I made very good time on the way back. As the canyon grew wider, there was sunlight everywhere, so I was no longer looking for photo opportunities, and since it was so much brighter it was much easier to judge the river bottom depth, even in areas that had been problematic on the way in. Since it was mid-afternoon, and since I was getting closer to the beginning of the Narrows with every step, it became increasingly crowded. By the time I got back to the end of the Riverside Walk, it was past 3 PM. I hiked the final mile of the Riverside Walk, after taking off the Neoprene socks I had rented along with the canyoneering-style shoes, just to pour out the water and small rocks that had crept in. I boarded the first bus I could at the Temple of Sinawava and was back at my car at the museum before 4 PM. All of the gear was back at the outfitter in Springdale by 5, at which point I headed back into the park to make something out of the final few hours of daylight. It had been a long day, but it wasn’t quite over yet.
The Narrows Assessed
I would encourage anyone who is up to the physical grind of the “trail” to hike the Narrows if they have the opportunity, though proper planning is recommended. If you’re well-equipped, and you go at a time of year that is conducive to hiking in chilly river water, you’ll have a great time in a marvelous, unique setting. Most people hike the Narrows in summer, when water levels are lower and temperatures are higher, but I deliberately wanted to do the hike at a time other than when most people do it, for obvious reasons. As it was, I still had to get into the river before anyone else to have a decent amount of solitude there. Traffic levels are always something to keep in mind. I would imagine that hiking the Narrows in the middle of the day on a summer weekend is much like negotiating the Manhattan sidewalks at 5:05 PM on a weekday, and that’s not the kind of experience I’m interested in having when I go to a national park.
Photographically, the place is a challenge, though that has nothing to do with the subject matter, which is pretty much universally phenomenal. While you don’t need a lot of equipment (as I mentioned, I used only one zoom lens, covering from wide angle to “normal” focal lengths), it’s really technically impossible to obtain high end photographs in the Narrows without a tripod, despite the difficulties entailed in carrying one. Oh, and a polarizing filter is an absolute must as well.
Technical difficulties notwithstanding, the Narrows is a phenomenal place, one not to be missed by anyone physically able who is making a trip to Zion.
The Remains of the Day
Though the Narrows represented the day’s primary focus, it wasn’t the only thing I did on my third full day at Zion National Park.
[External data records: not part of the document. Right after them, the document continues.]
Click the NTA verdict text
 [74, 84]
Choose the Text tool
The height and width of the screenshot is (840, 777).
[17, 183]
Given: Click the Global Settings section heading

I spent the late afternoon and early evening walking the Zion Canyon Road, from the Temple of Sinawava to Big Bend and then later, further up canyon.
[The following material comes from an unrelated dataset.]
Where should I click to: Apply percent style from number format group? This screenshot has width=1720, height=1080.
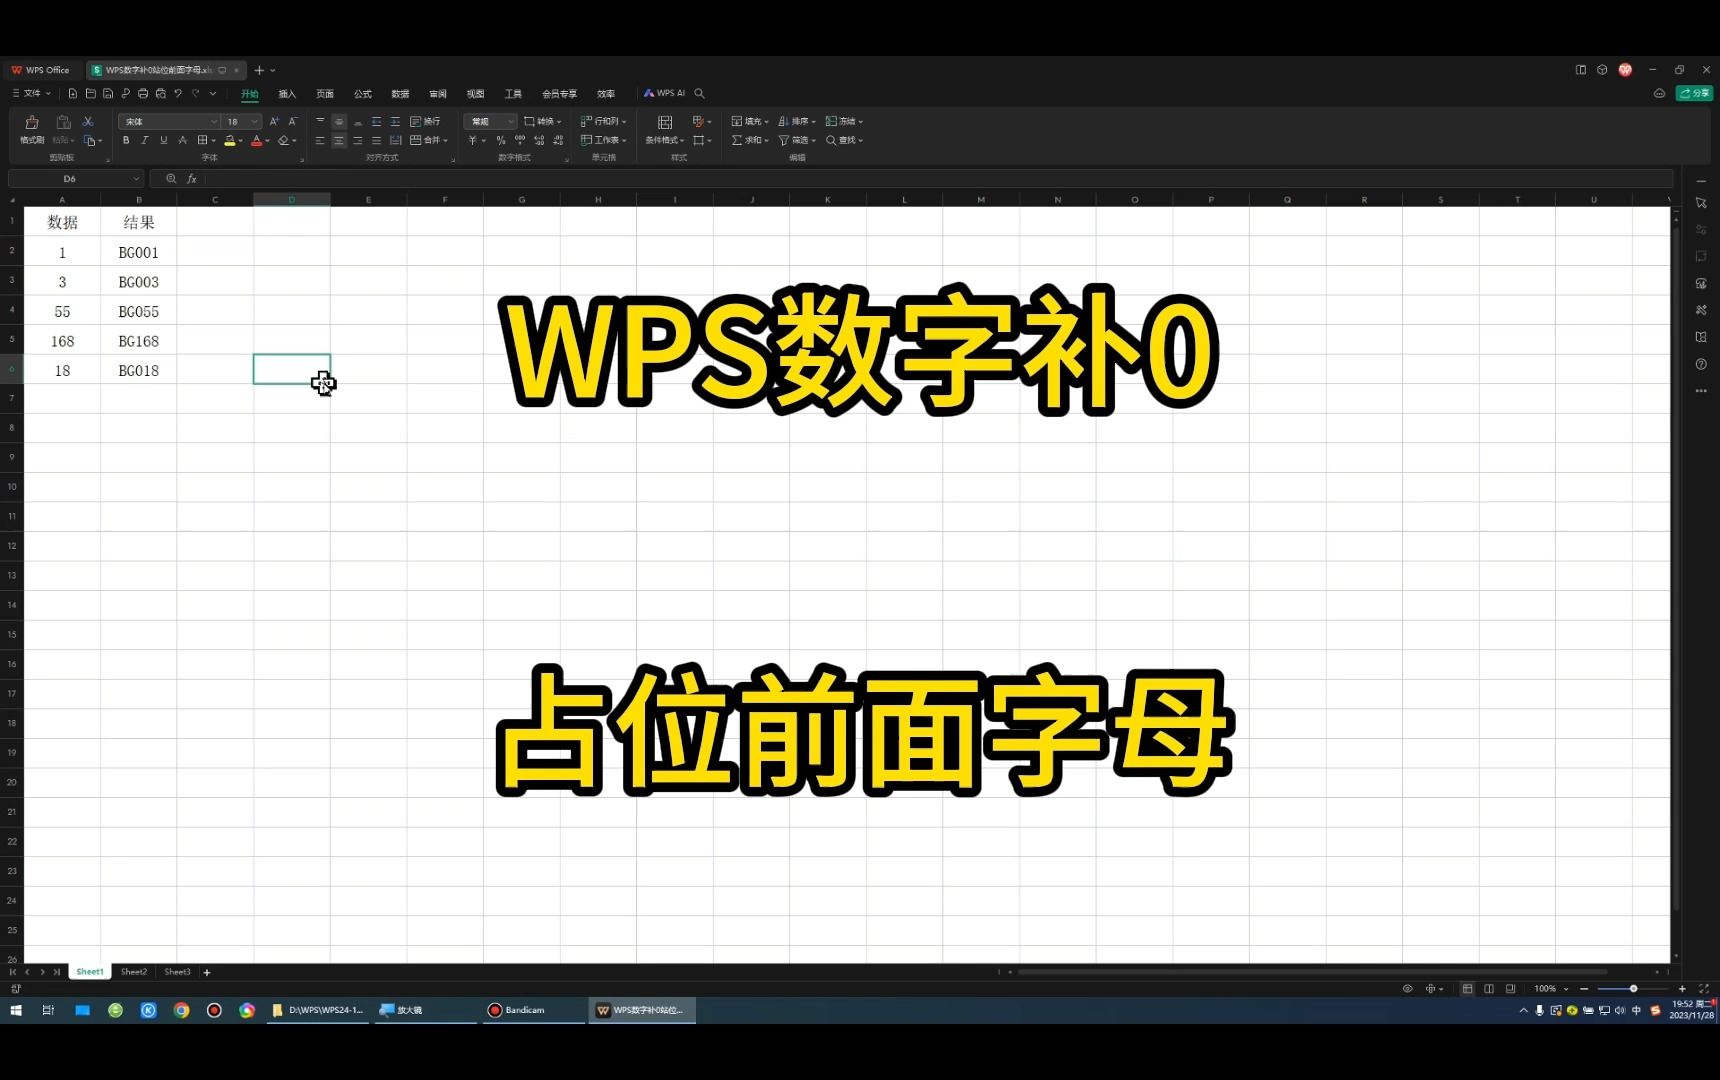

Time was fairly short, but I managed to get a few shots in an area I’d heavily mined: between the Court of the Patriarchs and Canyon Junction.
This 1.5 mile walk along the canyon road seemed to yield something new every single time I traversed it.
It had been a very long day and I had another early morning planned; I hoped to catch the first bus up canyon again and be the first person on the summit at Angel’s Landing.